Developer Tools

Amazon Bedrock Memory gives Kiro CLI persistent conversations across sessions

Kiro CLI now remembers your preferences and project context using Bedrock's semantic search across terminal sessions.

Deep Dive

Agentic IDEs like Kiro CLI often lack memory across sessions, forcing developers to re-explain context each time. Amazon Bedrock AgentCore Memory now solves this by providing a fully managed, persistent memory with semantic search. The solution comprises three components: Bedrock AgentCore Memory for storing and retrieving conversation data, a custom MCP server that exposes memory operations as tools (conversation, monitoring, management), and Kiro CLI which connects to the server via STDIO. The MCP server uses a two-stage retrieval strategy: first semantic search via Bedrock's API, then fallback to direct content matching. This ensures conversations are findable even before semantic indexing completes. Developers can query by timeframe (e.g., 'yesterday') or topic.

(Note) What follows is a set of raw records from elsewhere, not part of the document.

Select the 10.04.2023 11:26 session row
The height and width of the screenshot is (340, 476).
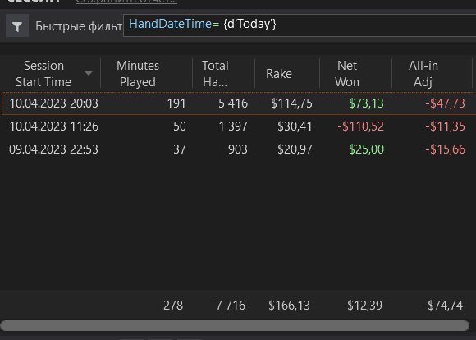[238, 126]
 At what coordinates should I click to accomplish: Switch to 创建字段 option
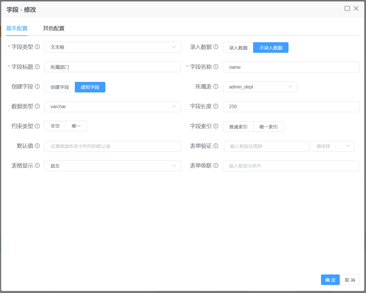coord(60,87)
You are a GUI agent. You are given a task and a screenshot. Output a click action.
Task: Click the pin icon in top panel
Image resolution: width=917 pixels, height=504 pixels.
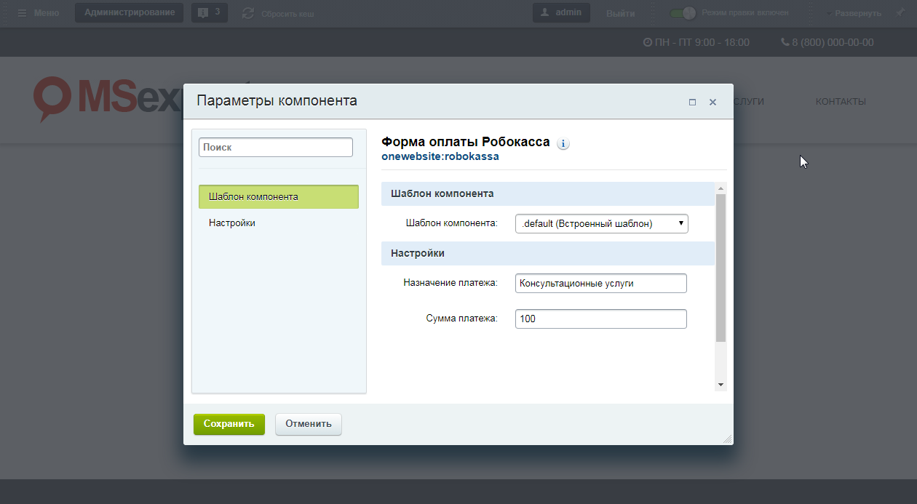coord(900,13)
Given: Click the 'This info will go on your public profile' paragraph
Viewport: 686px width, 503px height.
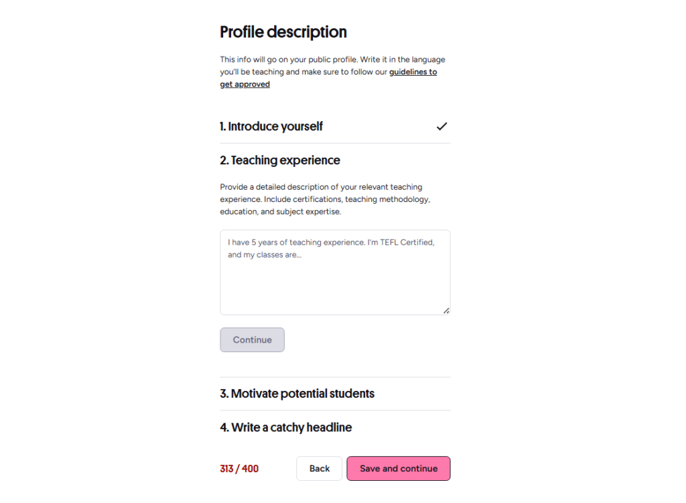Looking at the screenshot, I should (332, 72).
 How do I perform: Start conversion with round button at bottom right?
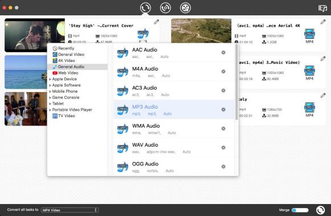click(x=320, y=210)
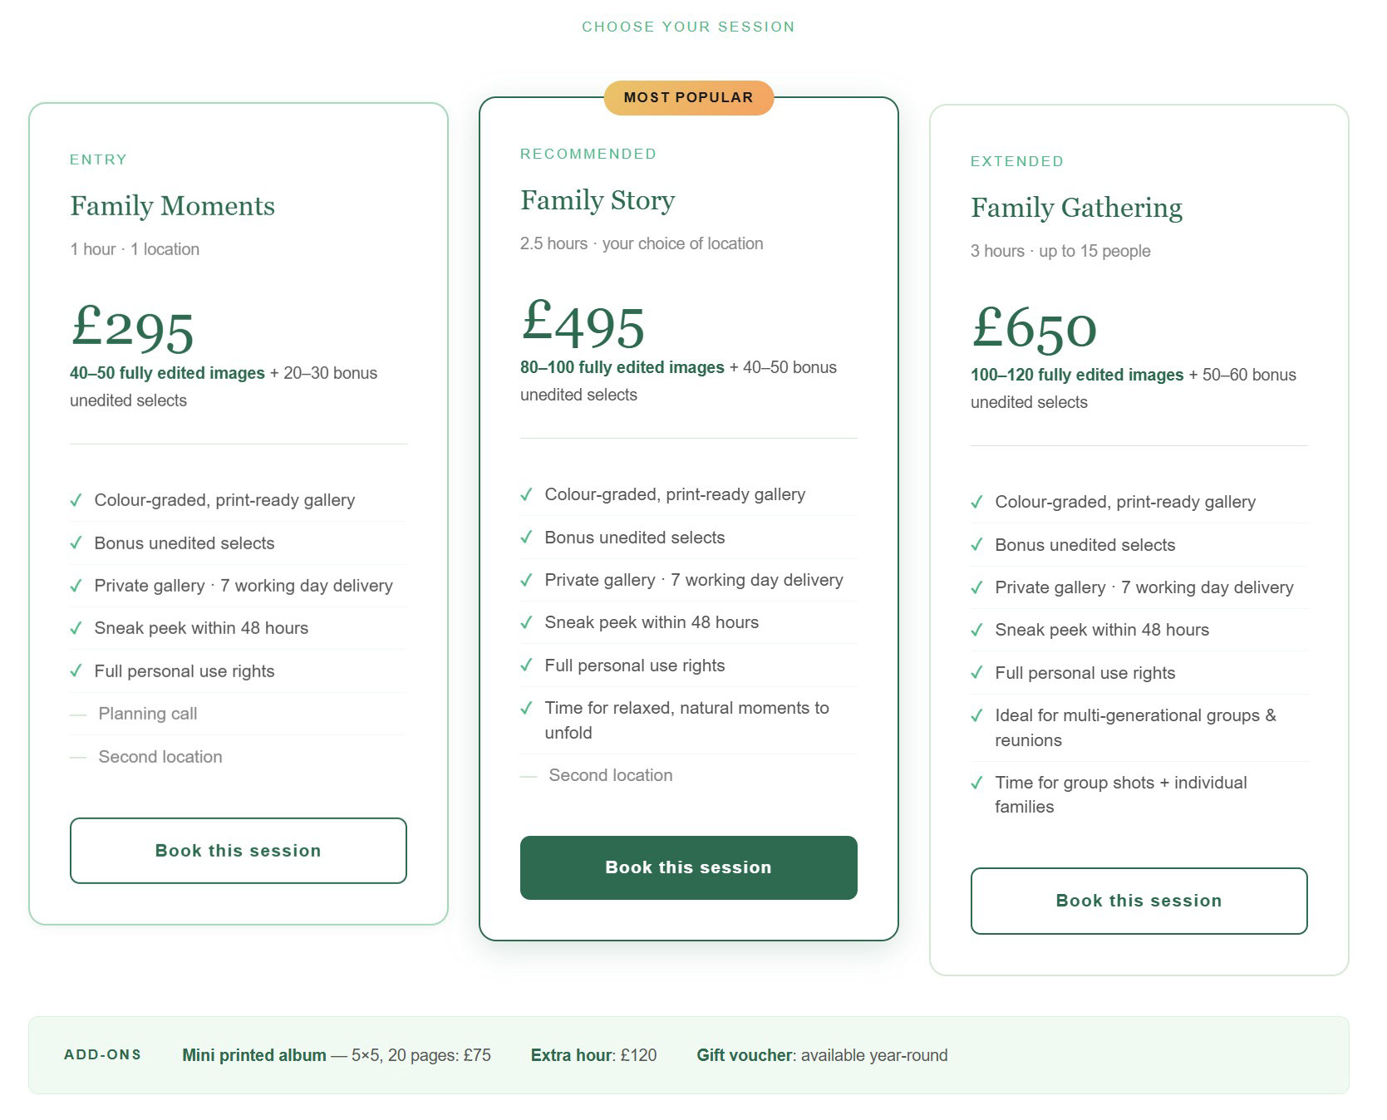
Task: Click the £495 Family Story price
Action: [x=583, y=325]
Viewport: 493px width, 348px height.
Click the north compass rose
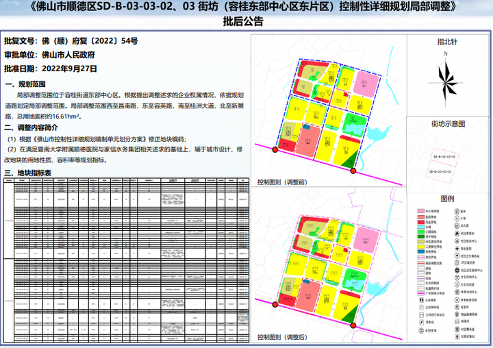[x=446, y=80]
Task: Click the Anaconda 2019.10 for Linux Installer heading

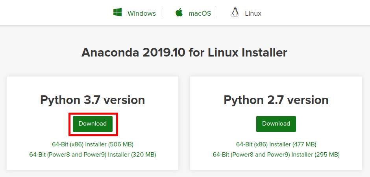Action: pyautogui.click(x=184, y=53)
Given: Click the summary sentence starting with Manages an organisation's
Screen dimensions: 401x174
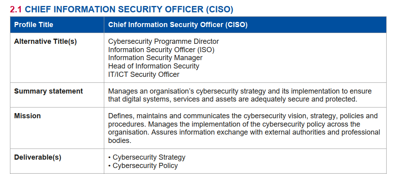Looking at the screenshot, I should coord(240,95).
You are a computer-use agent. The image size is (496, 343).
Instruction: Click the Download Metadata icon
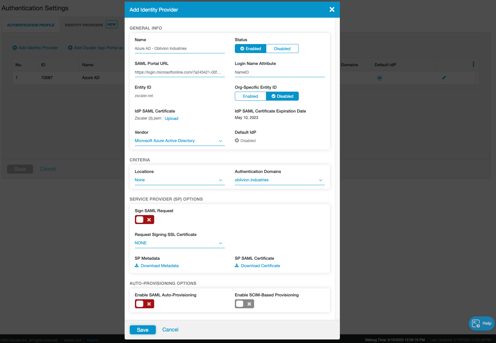137,266
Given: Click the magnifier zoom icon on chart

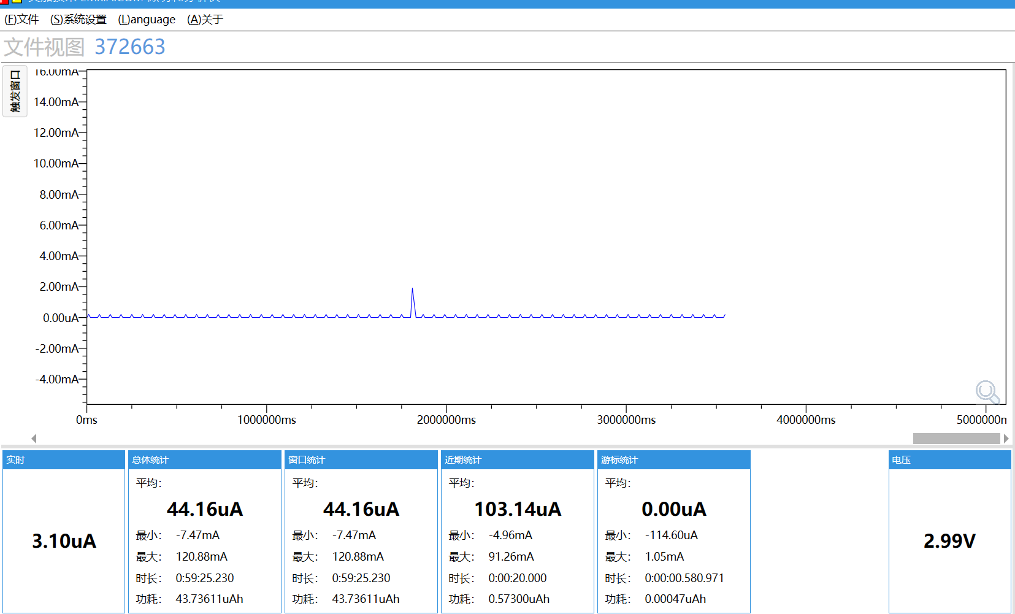Looking at the screenshot, I should coord(987,393).
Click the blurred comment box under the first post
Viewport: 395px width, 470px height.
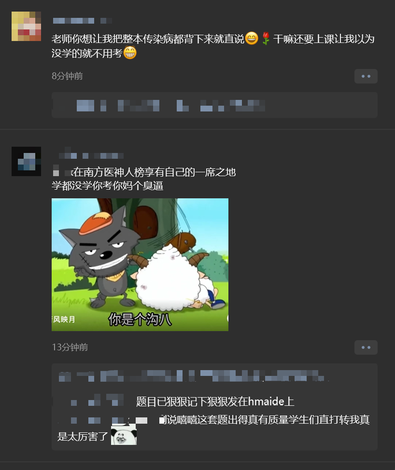(214, 105)
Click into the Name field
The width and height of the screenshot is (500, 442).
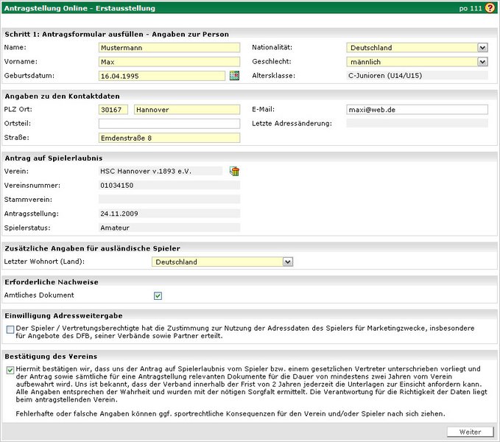click(169, 48)
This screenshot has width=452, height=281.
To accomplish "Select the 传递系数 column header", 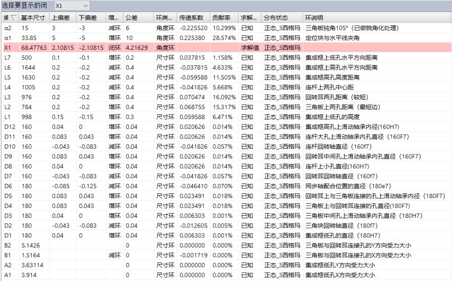I will tap(192, 18).
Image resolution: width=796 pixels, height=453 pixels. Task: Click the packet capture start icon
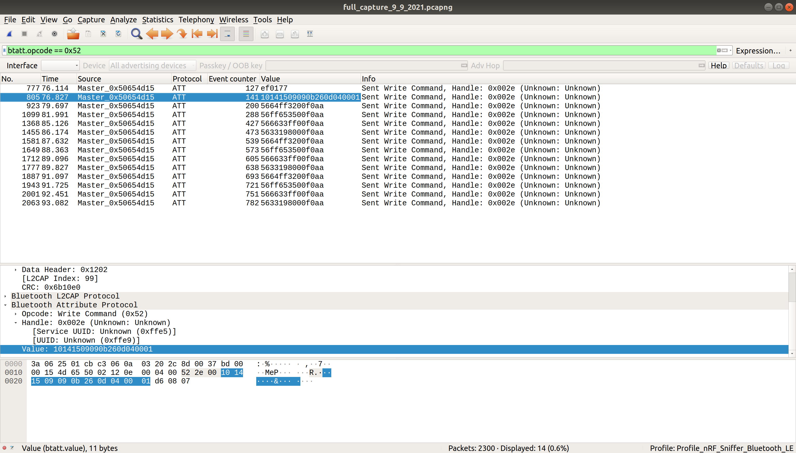9,34
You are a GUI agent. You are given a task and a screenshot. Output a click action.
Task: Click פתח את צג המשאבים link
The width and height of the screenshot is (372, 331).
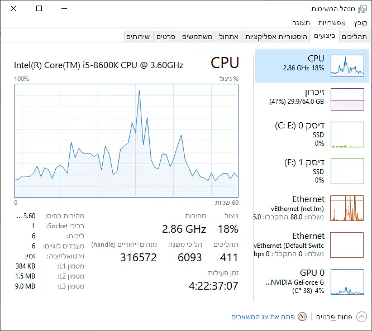coord(263,316)
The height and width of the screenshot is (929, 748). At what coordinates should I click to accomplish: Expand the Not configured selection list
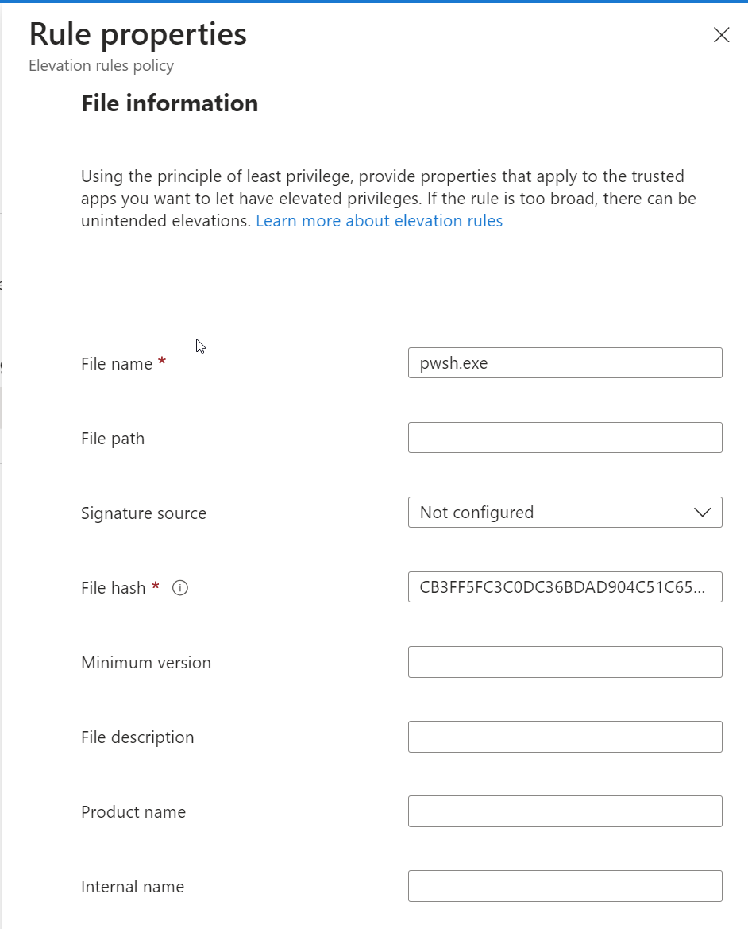tap(565, 513)
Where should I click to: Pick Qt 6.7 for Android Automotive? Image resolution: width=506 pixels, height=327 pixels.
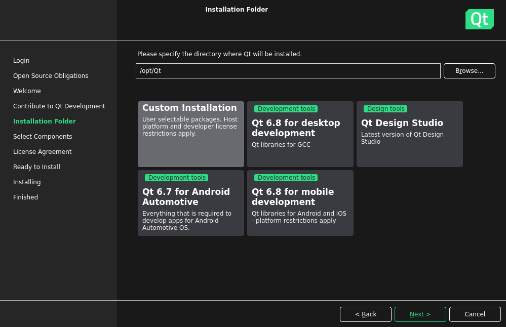point(190,203)
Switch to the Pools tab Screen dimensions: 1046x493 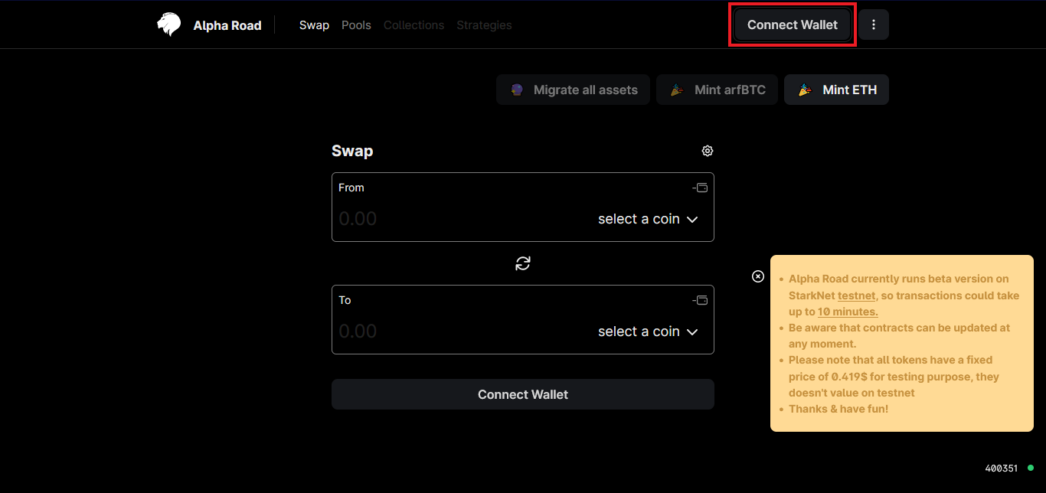[x=356, y=25]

The walkthrough requires an AWS account, Kiro CLI installed, and cloning the sample repository. Setup involves creating a virtual environment, installing dependencies, and running a Python script to create the Bedrock AgentCore memory resource and generate Kiro agent config. The MCP server provides tools for storing, retrieving, listing, and deleting sessions, as well as monitoring memory usage. This architecture transforms Kiro CLI into a context-aware assistant that remembers project details, preferences, and workflows across terminal sessions, eliminating repetitive context-setting and greatly improving developer productivity.

Key Points
  • Amazon Bedrock AgentCore Memory provides fully managed persistent memory with semantic search for AI agents.
  • A custom MCP server bridges Kiro CLI to Bedrock, offering conversation, monitoring, and management tools via STDIO.
  • Two-stage retrieval (semantic search then direct content matching) ensures conversations are retrievable even before indexing completes.

Why It Matters

Developers no longer repeat context across sessions, making AI-assisted coding truly persistent and productive.